» Dataset entries:
[START]

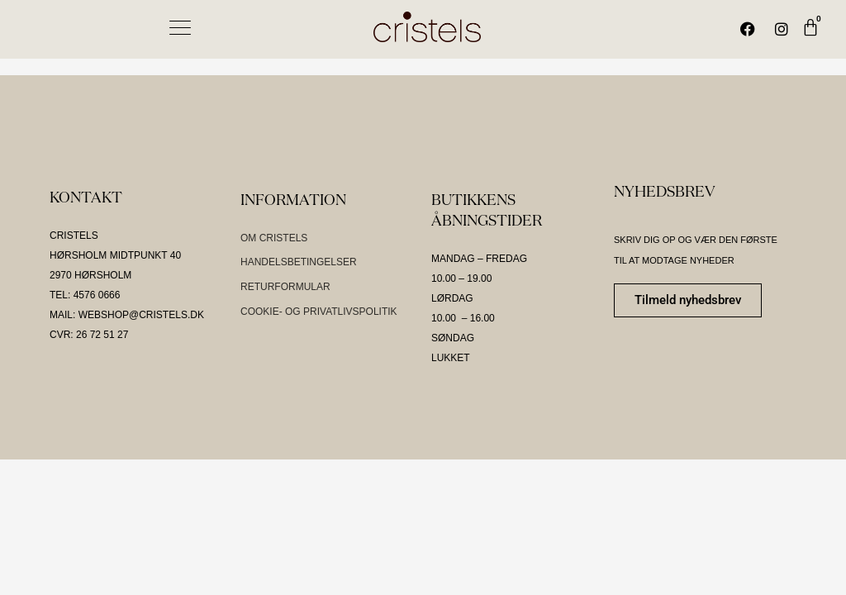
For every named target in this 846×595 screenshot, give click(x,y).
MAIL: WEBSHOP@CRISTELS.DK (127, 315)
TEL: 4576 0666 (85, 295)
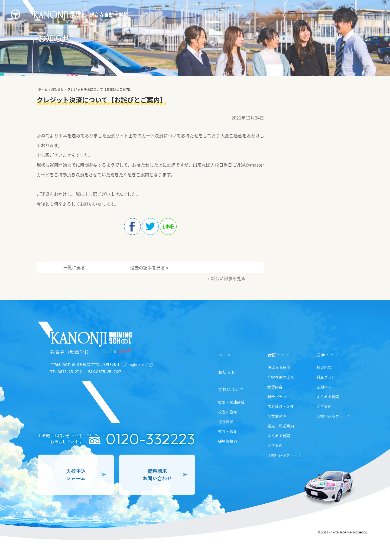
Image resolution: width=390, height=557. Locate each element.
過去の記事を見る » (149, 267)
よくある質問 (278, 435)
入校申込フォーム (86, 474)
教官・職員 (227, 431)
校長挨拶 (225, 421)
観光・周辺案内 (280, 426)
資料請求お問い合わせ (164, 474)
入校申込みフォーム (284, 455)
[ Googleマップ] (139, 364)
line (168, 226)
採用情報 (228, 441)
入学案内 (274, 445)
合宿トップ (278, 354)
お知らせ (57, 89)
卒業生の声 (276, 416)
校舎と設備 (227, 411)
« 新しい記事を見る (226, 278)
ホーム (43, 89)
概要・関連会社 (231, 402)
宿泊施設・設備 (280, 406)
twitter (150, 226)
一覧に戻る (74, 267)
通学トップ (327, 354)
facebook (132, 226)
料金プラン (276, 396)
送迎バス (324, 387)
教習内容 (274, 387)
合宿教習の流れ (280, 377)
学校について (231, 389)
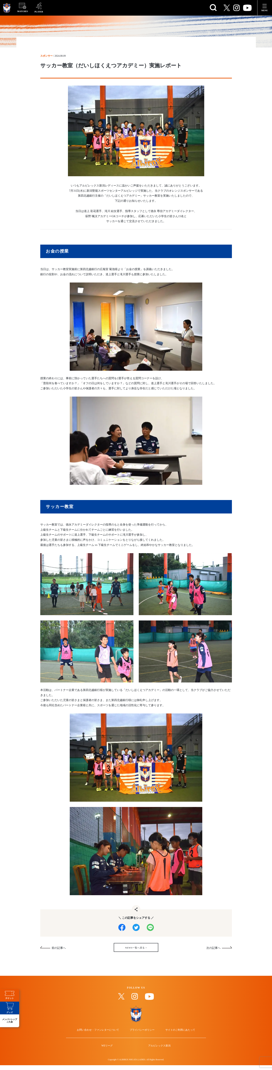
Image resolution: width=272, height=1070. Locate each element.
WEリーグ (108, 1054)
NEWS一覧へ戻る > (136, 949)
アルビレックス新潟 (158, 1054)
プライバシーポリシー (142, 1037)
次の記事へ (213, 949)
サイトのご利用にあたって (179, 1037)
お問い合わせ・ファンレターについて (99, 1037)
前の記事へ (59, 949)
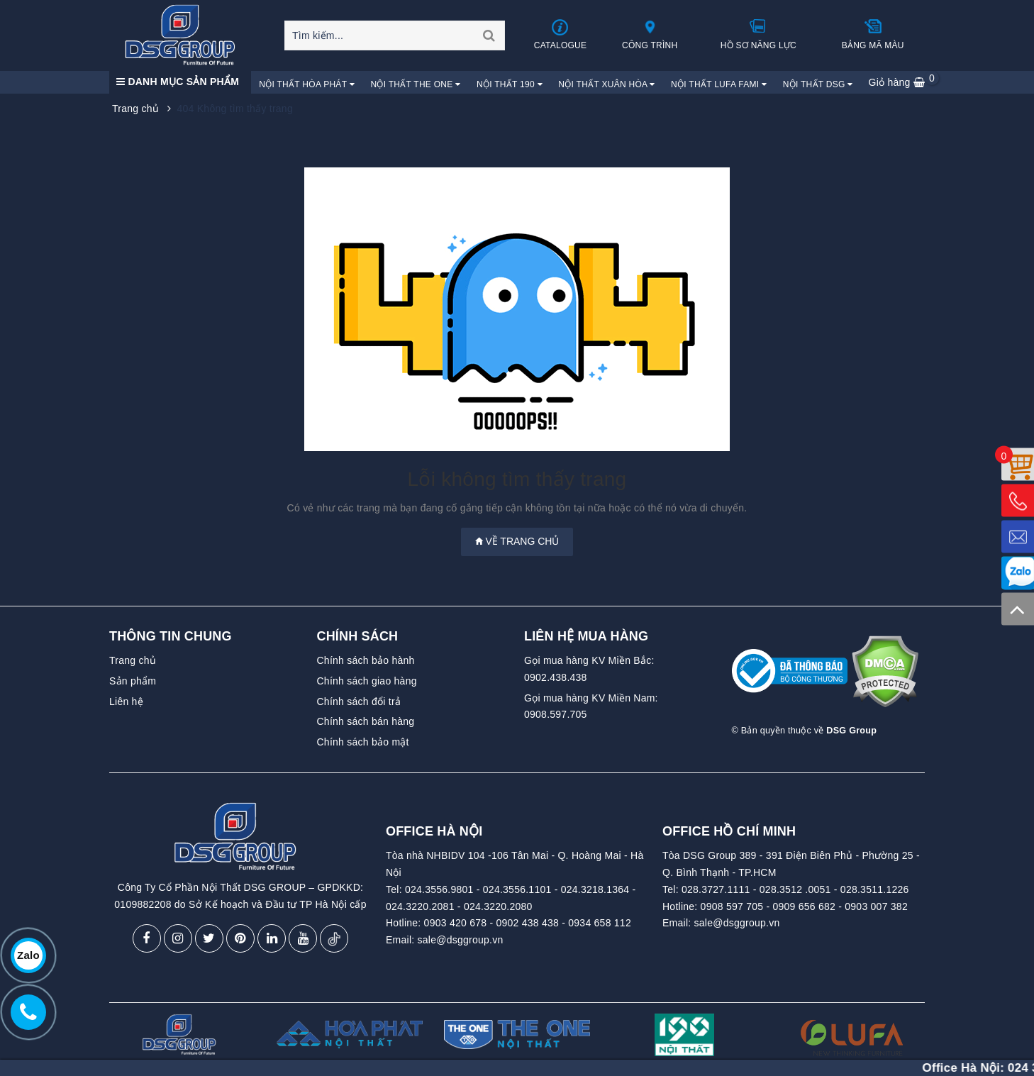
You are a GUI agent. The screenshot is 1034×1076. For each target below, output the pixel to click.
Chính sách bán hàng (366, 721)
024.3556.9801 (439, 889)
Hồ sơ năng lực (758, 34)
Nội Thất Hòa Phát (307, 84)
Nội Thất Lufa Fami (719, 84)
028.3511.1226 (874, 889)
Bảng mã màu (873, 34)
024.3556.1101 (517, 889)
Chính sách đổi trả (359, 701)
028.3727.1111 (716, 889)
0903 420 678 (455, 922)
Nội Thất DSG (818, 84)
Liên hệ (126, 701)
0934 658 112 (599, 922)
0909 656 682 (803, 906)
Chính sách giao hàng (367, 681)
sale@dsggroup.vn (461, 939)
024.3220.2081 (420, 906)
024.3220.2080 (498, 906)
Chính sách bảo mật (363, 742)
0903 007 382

[END]

» What is being asked: Rewrite all of the data above, replacing "Image resolution" with "Screenshot size" and changing nothing else. Leave the pictures out.

» Finished exercise:
For every named target in this 846×595 screenshot, give click(x,y).
MAIL: WEBSHOP@CRISTELS.DK (127, 315)
TEL: 4576 0666 (85, 295)
Screenshot size: width=390, height=557. Locate each element.
過去の記事を見る » (149, 267)
よくある質問 (278, 435)
入校申込フォーム (86, 474)
教官・職員 (227, 431)
校長挨拶 (225, 421)
観光・周辺案内 (280, 426)
資料請求お問い合わせ (164, 474)
入校申込みフォーム (284, 455)
[ Googleマップ] (139, 364)
line (168, 226)
採用情報 (228, 441)
入学案内 (274, 445)
合宿トップ (278, 354)
お知らせ (57, 89)
卒業生の声 (276, 416)
校舎と設備 (227, 411)
« 新しい記事を見る (226, 278)
ホーム (43, 89)
概要・関連会社 (231, 402)
宿泊施設・設備 (280, 406)
twitter (150, 226)
一覧に戻る (74, 267)
通学トップ (327, 354)
facebook (132, 226)
料金プラン (276, 396)
送迎バス (324, 387)
教習内容 (274, 387)
合宿教習の流れ (280, 377)
学校について (231, 389)
Screenshot size: width=272, height=1070. Locate each element.
WEリーグ (108, 1054)
NEWS一覧へ戻る > (136, 949)
アルビレックス新潟 (158, 1054)
プライバシーポリシー (142, 1037)
次の記事へ (213, 949)
サイトのご利用にあたって (179, 1037)
お問い合わせ・ファンレターについて (99, 1037)
前の記事へ (59, 949)
You are a GUI agent. The screenshot is 1034×1076. For each target below, output the pixel to click.
Chính sách bán hàng (366, 721)
024.3556.9801 (439, 889)
Hồ sơ năng lực (758, 34)
Nội Thất Hòa Phát (307, 84)
Nội Thất Lufa Fami (719, 84)
028.3511.1226 (874, 889)
Bảng mã màu (873, 34)
024.3556.1101 (517, 889)
Chính sách đổi trả (359, 701)
028.3727.1111 (716, 889)
0903 420 678 (455, 922)
Nội Thất DSG (818, 84)
Liên hệ (126, 701)
0934 658 112 (599, 922)
0909 656 682 (803, 906)
Chính sách giao hàng (367, 681)
sale@dsggroup.vn (461, 939)
024.3220.2081 (420, 906)
024.3220.2080 (498, 906)
Chính sách bảo mật (363, 742)
0903 007 382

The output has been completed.